Due to the government shutdown, this “initial” estimate of GDP is based on a blend of the source data used in the advance estimate and some of the data used in the second estimate of GDP, therefore, it is less complete than the typical second estimate of GDP.
Consumer spending growth cooled from Q3’s 3.5% to a still-strong 2.8% annualized. Spending on durable goods was quite strong (+5.9%), helped by gains in motor vehicles (+9.2%). Outlays for nondurable goods (+2.8%) and services (+2.4%) cooled, but remained healthy.

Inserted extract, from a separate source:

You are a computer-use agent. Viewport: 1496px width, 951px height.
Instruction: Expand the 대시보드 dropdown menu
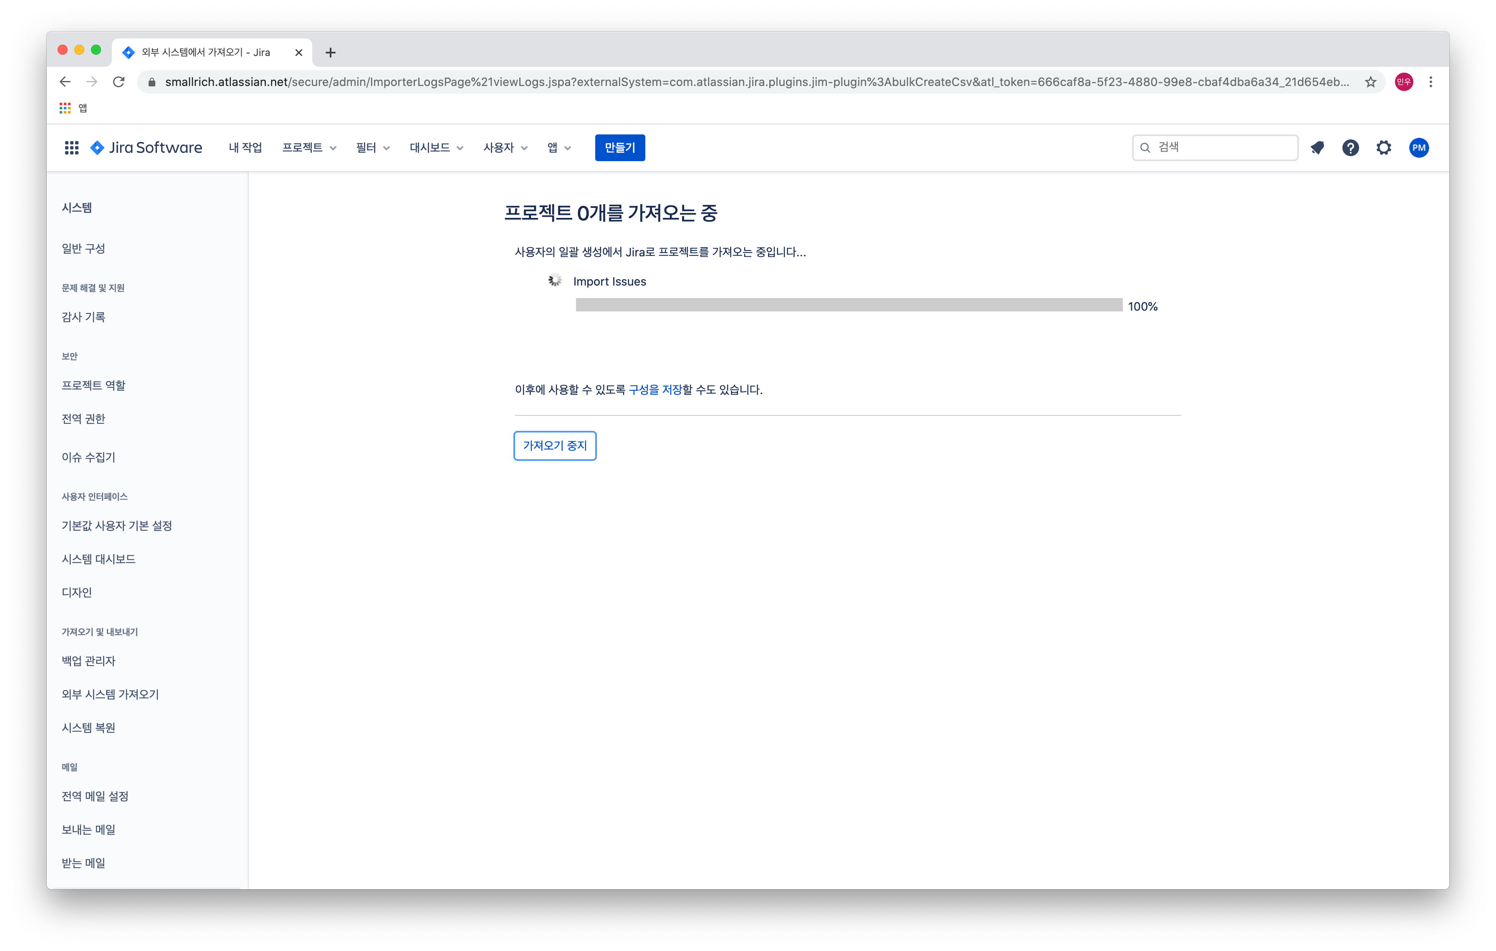pyautogui.click(x=436, y=147)
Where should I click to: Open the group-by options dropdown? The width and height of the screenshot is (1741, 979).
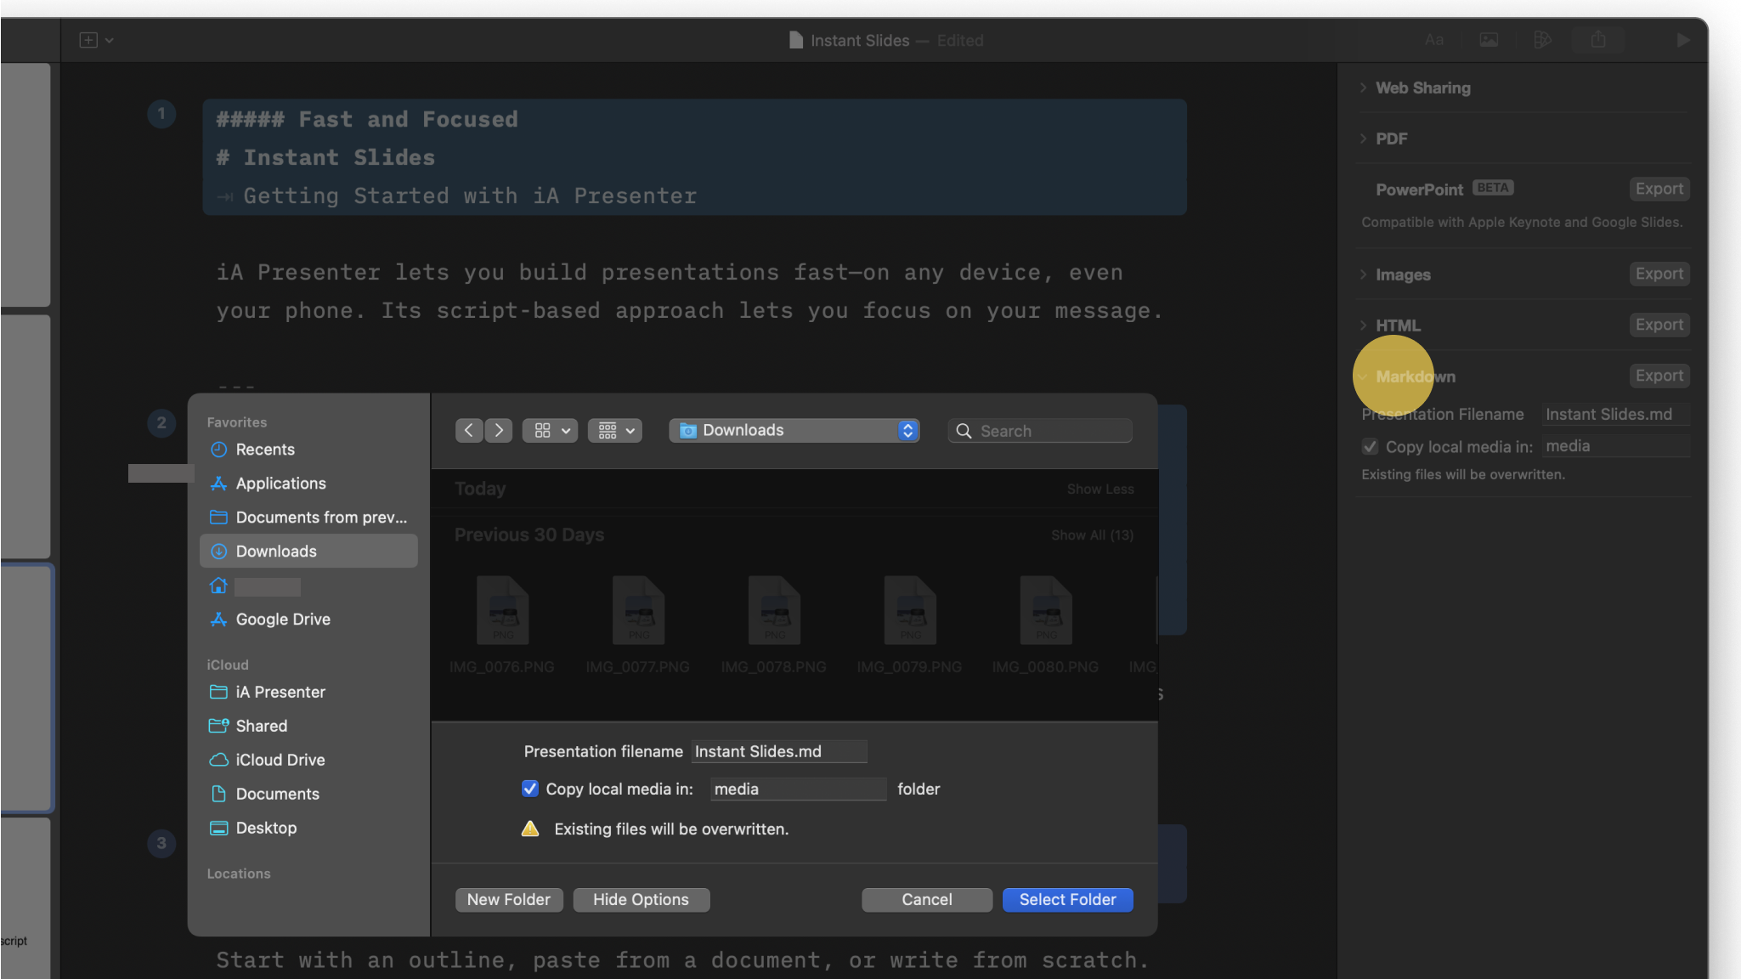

Business investment was a pleasant surprise, rising 6.2% in Q4, up from 2.5% in Q3. This positive news came despite a bigger-than-expected decline in structures (-4.2%). Lower oil prices likely weighed on spending in the energy sector. In contrast, outlays for intellectual property jumped up 13.1% thanks to double-digit growth in both software and R&D. Spending on equipment was also healthy, accelerating to a 6.7% pace.
Weakness in residential investment continued in the fourth quarter, contracting 3.6%. Residential investment has declined for four quarters straight, as higher mortgage rates and tax changes weighed on the housing market.
Government spending was softer than expected, rising only 0.4%. Federal spending rose a modest 1.6%, as nondefense expenditures dropped 5.6%, and state and local government spending fell 0.3%. The BEA estimates that the impact of reductions in services provided by the federal government (due to the partial shutdown) subtracted about 0.1 percentage point from real GDP growth in the fourth quarter.
Inventory growth surprised to the upside, contributing positively to headline GDP (+0.1 percentage points).
Exports rose a modest 1.6% after a 4.9% decline in Q3, while imports rose 2.7%. As expected, net exports were a drag on headline GDP (-0.2%-pts).
Key Implications
The U.S. economy had more momentum at the end of 2018 than anticipated. There were pleasant surprises on consumer and business spending. Final domestic demand ran at a 2.6% pace, just a shade off the 2.9% outturn in the third quarter
Yesterday’s victories don’t win today’s ballgames. The economy may have chalked up 3.1% growth in 2018 (Q4/Q4), but high-frequency data indicates that momentum slowed heading into 2019. Some of this weakness was due to the confidence hit from the government shutdown, but not all of it.
We expect growth of slightly better than 2% over the course of 2019, but there are a lot of downside risks out there. It looks like the worst case scenario on the China-U.S. tariff escalation won’t come to pass, but fiscal risks still loom as the year progresses. Overall, Q4’s better-than-expected performance is backward looking and as such is unlikely to move the Fed off its wait-and-see stance.